6.0 Key Risks: The most significant risk to our thesis lies in Gemlife, given that it accounts for nearly 50% of the group’s valuation
Regulatory Scrutiny and Peer Contagion Risk: The Australian LLC sector has recently faced heightened scrutiny following a landmark ruling by the Victorian Civil and Administrative Tribunal (VCAT) against peer operator Lifestyle Communities (ASX: LIC). The tribunal declared LIC's Deferred Management Fee (DMF), or exit fee, clause void because it was calculated on the future sale price of a home, which was not a quantifiable amount at the time of contract signing as required by Victorian law. This ruling triggered a severe decline of over 38% in LIC's share price and created uncertainty about potential liabilities from refunding past fees, estimated to be as high as $250 million. It is critical to note that GemLife's business model is fundamentally different and is insulated from this specific risk, as it does not charge exit fees. However, the case has drawn negative media attention to the sector and may lead to broader regulatory changes, particularly in Victoria, which could impact all operators.
Property Price Dependency: The LLC model is intrinsically linked to the broader residential property market. GemLife's target customers are typically downsizers who fund their purchase by unlocking equity from their existing family homes. A significant or prolonged downturn in Australian house prices could reduce the amount of equity available to potential buyers, thereby slowing the rate of new home sales and impacting development profits.

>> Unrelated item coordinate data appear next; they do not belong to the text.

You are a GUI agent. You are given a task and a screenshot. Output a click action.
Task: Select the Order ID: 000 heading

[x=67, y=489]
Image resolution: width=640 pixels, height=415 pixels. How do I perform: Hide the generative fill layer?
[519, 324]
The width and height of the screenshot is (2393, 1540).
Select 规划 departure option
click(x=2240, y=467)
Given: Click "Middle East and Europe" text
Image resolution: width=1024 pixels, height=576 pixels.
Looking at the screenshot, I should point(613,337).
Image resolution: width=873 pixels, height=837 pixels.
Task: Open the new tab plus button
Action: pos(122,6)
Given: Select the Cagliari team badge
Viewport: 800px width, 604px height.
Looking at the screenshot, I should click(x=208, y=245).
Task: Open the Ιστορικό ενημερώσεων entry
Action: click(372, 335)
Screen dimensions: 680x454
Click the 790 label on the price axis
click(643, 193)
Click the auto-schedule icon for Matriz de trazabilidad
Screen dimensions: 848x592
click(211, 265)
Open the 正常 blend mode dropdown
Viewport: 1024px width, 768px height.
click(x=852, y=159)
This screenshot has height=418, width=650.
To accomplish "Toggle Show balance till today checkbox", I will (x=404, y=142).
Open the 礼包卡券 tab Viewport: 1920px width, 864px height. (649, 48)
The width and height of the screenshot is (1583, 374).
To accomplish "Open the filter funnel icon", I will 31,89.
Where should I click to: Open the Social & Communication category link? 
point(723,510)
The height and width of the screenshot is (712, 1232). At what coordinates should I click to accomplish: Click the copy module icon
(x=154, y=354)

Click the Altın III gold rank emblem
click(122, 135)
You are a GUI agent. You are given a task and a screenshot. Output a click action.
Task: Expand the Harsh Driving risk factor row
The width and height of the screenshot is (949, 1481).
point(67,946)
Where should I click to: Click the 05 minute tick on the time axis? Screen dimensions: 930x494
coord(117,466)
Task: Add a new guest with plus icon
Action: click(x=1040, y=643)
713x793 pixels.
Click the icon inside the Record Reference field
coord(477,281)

Construction Cost Inflation: The Australian construction industry is experiencing significant cost pressures from material price inflation, supply chain disruptions, and skilled labor shortages. These factors can compress developer margins and cause project delays. GemLife is partially insulated from this risk through its vertical integration strategy, which includes in-house construction capabilities and its own concrete production facilities, giving it greater control over costs and timelines compared to peers reliant on third-party contractors. Nonetheless, sustained, industry-wide cost inflation remains a key risk to profitability.